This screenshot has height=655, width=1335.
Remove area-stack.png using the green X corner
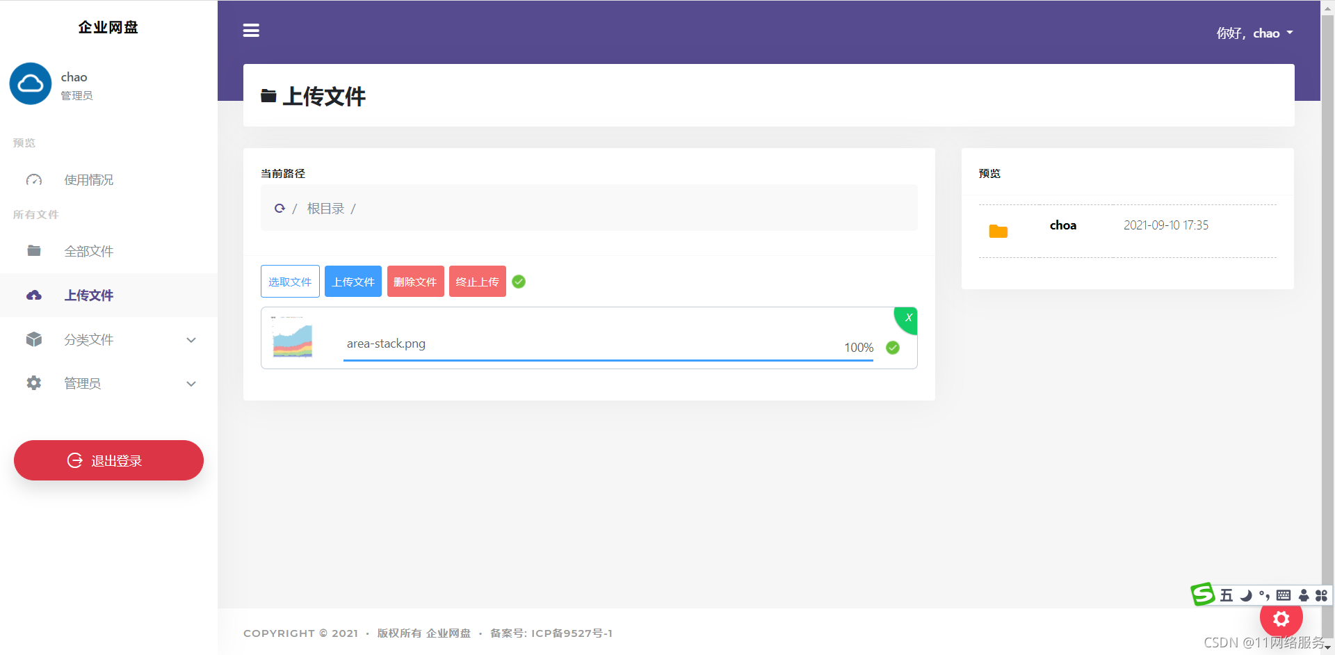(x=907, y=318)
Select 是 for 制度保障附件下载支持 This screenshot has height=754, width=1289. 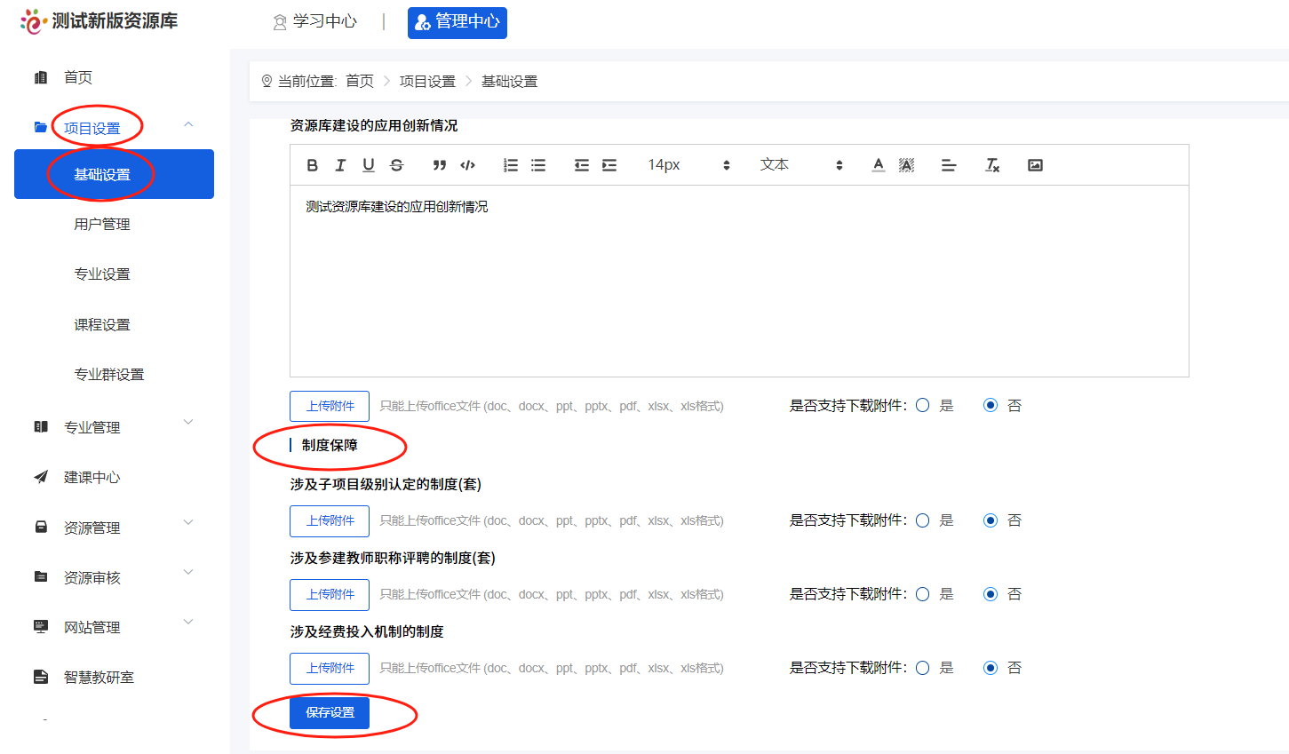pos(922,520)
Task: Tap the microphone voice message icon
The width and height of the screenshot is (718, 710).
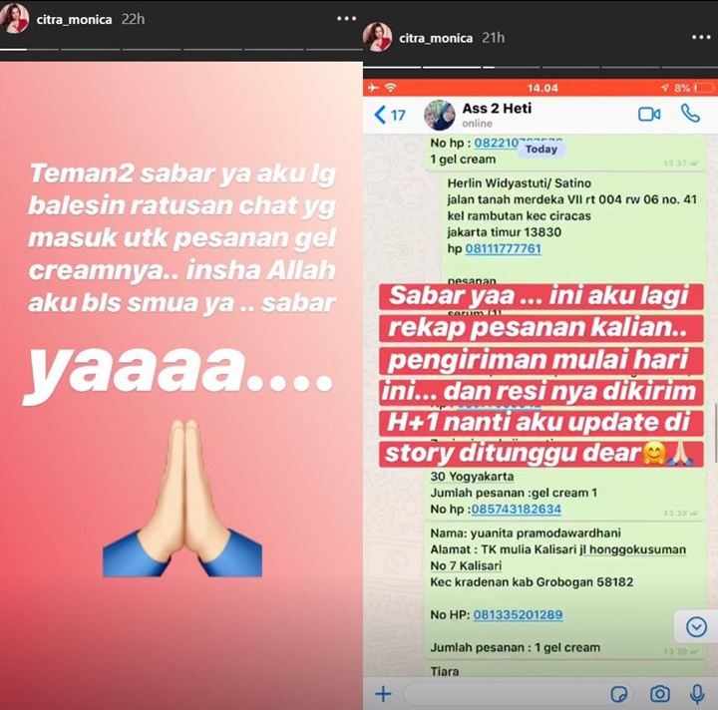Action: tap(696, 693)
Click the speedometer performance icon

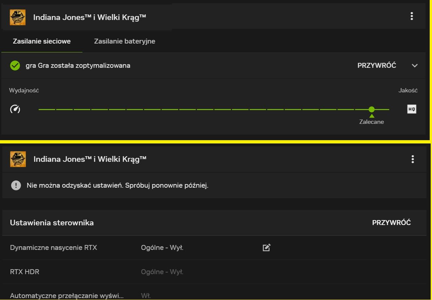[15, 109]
+ + + +
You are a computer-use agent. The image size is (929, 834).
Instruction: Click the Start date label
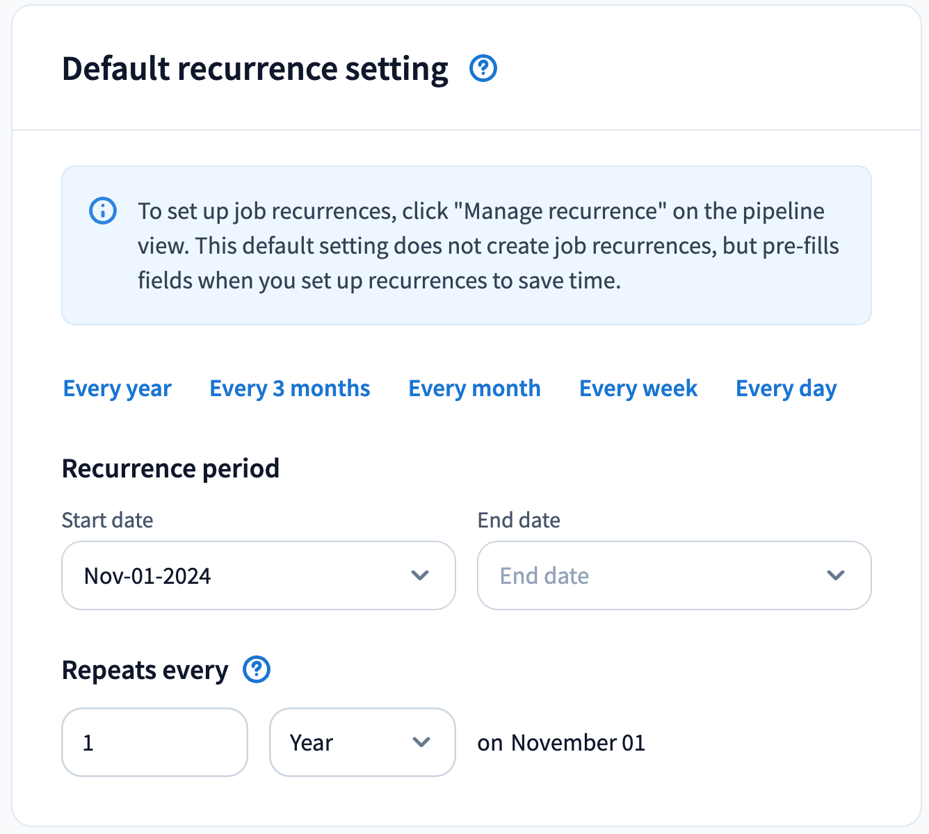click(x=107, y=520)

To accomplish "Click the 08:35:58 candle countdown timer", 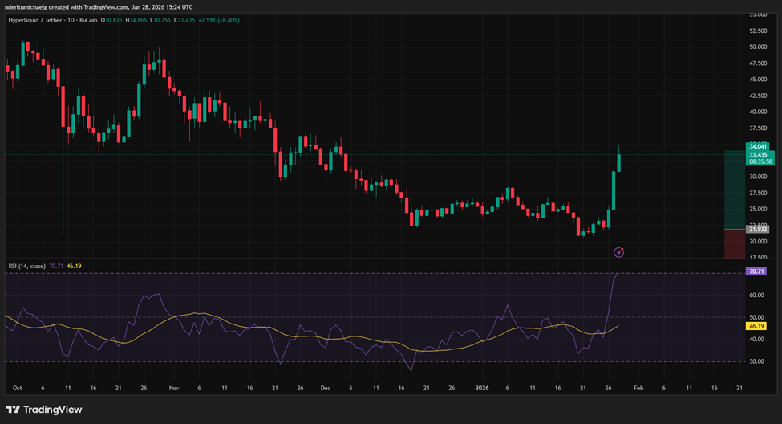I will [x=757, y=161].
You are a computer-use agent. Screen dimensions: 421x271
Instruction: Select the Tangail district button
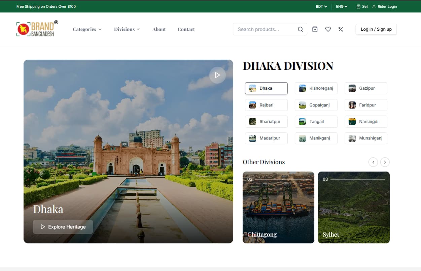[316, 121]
+ + + +
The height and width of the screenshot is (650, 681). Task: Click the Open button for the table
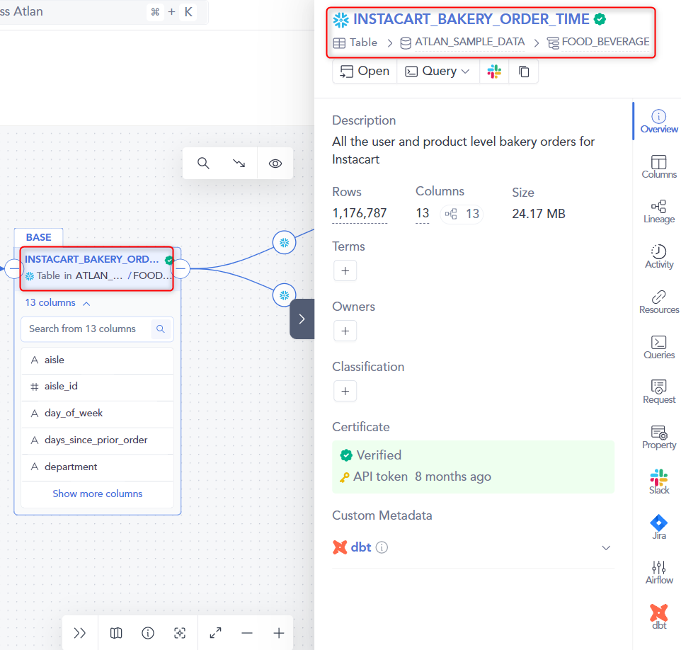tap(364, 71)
+ + + +
**TRY IT**. What belongs in the answer is each line of the listing that contains the word "agent".

**WRITTEN SOLUTION**.
You are a computer-use agent. The image size is (929, 834).
You are a computer-use agent. Screen dimensions: 421x271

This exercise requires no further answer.